Ziel der Gewinnverwendung und der daraus abgeleiteten Politik ist es, den zur Ausschüttung zur Verfügung stehenden Gewinn durch rücklagenpolitische Maßnahmen so zu regulieren, so dass dieser den Zielen der jeweiligen Unternehmensleitung wie zum Beispiel Kapitalsicherung, Selbstfinanzierung oder Dividendenstabilisierung gerecht wird.

Nach den Vorschriften des Aktiengesetzes können Vorstand und Aufsichtsrat einer AG bis zu 50 % einen nach § 58 AktG korrigierten Jahresüberschusses in die anderen Rücklagen einstellen. Die Hauptversammlung beschließt dann über die Verwendung der restlichen 50 % des Jahresüberschusses.

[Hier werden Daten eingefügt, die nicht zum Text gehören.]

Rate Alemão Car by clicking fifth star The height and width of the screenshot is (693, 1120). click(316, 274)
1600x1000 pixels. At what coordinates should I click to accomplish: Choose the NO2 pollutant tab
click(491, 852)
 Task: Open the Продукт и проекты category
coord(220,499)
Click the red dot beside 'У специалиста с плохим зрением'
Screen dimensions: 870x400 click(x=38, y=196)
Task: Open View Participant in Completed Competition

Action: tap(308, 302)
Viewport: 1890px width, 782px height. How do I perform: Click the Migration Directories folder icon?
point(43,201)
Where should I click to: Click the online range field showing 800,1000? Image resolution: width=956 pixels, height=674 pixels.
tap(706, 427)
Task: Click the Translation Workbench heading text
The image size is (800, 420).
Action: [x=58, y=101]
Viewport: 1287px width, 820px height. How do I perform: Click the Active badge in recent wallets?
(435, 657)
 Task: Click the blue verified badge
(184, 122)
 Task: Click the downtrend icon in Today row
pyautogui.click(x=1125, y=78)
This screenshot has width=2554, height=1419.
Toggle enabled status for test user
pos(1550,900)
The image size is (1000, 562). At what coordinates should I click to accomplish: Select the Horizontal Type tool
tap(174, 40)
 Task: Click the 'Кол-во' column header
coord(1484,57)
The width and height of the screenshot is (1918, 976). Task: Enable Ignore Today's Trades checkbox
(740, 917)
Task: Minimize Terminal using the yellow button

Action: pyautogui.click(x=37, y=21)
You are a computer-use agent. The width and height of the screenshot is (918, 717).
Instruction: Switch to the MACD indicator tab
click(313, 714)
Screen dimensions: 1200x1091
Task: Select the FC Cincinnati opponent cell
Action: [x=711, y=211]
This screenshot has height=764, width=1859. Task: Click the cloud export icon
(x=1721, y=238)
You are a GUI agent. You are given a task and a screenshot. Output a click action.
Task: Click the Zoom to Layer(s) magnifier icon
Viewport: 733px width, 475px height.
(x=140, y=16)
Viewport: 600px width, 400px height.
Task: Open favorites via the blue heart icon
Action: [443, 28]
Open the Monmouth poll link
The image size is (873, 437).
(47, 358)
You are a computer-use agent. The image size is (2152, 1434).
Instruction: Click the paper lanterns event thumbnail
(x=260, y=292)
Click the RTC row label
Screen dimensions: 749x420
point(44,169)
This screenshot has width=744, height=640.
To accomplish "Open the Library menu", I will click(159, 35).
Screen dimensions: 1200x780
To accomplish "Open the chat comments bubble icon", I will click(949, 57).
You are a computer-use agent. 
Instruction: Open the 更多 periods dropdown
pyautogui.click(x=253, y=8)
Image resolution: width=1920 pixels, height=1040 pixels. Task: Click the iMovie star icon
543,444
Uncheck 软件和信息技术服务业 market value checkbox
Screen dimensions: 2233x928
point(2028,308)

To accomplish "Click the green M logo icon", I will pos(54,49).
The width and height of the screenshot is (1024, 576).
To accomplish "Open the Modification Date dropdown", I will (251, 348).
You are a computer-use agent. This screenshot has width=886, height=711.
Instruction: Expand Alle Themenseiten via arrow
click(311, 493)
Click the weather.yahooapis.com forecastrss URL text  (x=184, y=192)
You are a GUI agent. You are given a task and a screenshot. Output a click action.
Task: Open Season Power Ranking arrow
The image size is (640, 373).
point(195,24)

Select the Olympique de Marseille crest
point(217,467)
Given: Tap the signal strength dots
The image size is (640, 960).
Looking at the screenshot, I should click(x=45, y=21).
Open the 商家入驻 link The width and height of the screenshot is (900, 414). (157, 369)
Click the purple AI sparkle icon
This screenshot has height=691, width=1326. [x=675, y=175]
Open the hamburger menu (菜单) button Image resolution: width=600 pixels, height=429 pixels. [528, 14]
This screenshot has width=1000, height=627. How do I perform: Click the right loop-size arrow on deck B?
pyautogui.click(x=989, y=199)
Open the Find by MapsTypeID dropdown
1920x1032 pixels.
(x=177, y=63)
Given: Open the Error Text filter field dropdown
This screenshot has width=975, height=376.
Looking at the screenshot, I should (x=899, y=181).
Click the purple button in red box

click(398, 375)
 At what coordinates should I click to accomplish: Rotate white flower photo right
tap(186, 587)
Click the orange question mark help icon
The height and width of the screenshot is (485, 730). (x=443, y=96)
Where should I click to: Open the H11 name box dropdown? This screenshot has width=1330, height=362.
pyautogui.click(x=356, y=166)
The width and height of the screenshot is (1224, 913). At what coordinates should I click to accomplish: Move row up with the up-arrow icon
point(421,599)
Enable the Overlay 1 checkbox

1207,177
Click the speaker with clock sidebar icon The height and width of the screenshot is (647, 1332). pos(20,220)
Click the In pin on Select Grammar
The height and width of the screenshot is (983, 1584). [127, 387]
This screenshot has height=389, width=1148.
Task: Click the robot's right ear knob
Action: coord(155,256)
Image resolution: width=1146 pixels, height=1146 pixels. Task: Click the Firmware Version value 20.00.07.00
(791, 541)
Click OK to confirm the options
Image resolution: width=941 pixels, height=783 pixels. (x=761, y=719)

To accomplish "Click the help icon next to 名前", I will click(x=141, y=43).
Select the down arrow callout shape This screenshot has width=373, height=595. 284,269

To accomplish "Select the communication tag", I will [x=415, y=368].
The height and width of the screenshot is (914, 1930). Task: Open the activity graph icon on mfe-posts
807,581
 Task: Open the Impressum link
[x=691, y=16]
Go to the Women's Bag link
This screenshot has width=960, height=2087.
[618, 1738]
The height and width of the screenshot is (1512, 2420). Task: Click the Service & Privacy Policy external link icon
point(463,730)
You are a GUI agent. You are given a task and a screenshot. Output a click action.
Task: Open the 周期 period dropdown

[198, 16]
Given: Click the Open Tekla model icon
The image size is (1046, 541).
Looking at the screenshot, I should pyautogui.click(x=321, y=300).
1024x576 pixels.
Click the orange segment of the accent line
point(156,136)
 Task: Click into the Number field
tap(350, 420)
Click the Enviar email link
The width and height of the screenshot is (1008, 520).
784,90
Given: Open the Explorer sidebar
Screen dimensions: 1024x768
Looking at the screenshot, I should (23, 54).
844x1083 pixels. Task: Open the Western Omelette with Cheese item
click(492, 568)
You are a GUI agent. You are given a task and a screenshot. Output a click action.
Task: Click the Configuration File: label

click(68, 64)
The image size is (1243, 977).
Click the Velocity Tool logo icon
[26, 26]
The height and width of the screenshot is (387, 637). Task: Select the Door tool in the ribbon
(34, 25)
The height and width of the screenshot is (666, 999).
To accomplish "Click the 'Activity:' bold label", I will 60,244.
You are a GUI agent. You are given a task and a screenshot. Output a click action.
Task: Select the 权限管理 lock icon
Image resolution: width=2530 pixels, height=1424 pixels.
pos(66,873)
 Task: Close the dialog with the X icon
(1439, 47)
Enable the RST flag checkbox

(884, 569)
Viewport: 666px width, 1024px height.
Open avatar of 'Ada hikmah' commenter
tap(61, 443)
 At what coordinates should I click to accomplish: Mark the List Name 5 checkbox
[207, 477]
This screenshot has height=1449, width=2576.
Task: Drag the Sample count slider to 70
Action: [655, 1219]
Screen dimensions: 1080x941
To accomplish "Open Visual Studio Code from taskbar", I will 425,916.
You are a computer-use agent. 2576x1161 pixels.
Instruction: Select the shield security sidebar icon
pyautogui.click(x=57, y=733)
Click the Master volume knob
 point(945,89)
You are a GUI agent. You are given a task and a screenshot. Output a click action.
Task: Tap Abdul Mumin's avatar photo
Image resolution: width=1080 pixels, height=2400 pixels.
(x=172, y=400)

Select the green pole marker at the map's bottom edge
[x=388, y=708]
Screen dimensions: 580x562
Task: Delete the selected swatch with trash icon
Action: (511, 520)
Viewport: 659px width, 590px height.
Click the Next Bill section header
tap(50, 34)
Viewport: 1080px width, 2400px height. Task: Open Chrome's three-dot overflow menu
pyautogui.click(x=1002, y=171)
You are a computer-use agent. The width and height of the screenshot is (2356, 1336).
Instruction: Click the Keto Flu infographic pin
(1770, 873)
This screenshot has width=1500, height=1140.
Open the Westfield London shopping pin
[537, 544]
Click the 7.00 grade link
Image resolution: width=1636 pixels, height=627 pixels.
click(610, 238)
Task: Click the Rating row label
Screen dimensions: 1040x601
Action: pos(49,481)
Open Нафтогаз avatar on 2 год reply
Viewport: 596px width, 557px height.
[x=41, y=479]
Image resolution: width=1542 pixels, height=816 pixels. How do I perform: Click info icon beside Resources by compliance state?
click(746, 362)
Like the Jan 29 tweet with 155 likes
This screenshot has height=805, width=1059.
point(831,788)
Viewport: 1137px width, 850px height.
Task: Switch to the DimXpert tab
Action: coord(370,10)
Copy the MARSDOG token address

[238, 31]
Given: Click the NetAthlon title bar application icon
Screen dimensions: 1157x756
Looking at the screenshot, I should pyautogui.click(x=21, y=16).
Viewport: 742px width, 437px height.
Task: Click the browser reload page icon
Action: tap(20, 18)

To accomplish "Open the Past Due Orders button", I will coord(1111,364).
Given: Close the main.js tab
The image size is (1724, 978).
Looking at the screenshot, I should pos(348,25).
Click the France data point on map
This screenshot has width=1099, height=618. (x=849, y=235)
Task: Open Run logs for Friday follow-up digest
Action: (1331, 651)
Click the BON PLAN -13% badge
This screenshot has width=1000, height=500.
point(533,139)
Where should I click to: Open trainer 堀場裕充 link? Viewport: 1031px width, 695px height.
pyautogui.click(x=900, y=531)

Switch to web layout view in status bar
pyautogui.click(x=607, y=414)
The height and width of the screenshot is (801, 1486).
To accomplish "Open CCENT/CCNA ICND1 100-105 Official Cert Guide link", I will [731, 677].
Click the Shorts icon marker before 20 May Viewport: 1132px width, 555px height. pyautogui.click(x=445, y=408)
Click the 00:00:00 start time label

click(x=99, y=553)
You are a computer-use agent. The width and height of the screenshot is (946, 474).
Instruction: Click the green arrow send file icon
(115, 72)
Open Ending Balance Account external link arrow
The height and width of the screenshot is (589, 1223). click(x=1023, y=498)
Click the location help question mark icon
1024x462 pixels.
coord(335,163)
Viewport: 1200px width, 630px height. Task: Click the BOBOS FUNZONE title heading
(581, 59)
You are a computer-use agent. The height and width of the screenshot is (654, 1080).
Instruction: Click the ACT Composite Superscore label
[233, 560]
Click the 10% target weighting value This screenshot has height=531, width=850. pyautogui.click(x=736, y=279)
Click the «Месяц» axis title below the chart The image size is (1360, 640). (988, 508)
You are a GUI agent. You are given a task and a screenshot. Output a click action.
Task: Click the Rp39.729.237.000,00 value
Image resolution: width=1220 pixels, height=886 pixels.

Wenn die Geschäftsleitung eine möglichst geringe Ausschüttung des verbleibenden Jahresüberschusses anstrebt, kann dieses beispielsweise durch eine entsprechende Präsentation des Unternehmens durch negative Darstellung der wirtschaftlichen Lage in der Hauptversammlung erreicht werden, so dass dann folglich die Aktionäre eine gemäßigte Ausschüttung beschließen.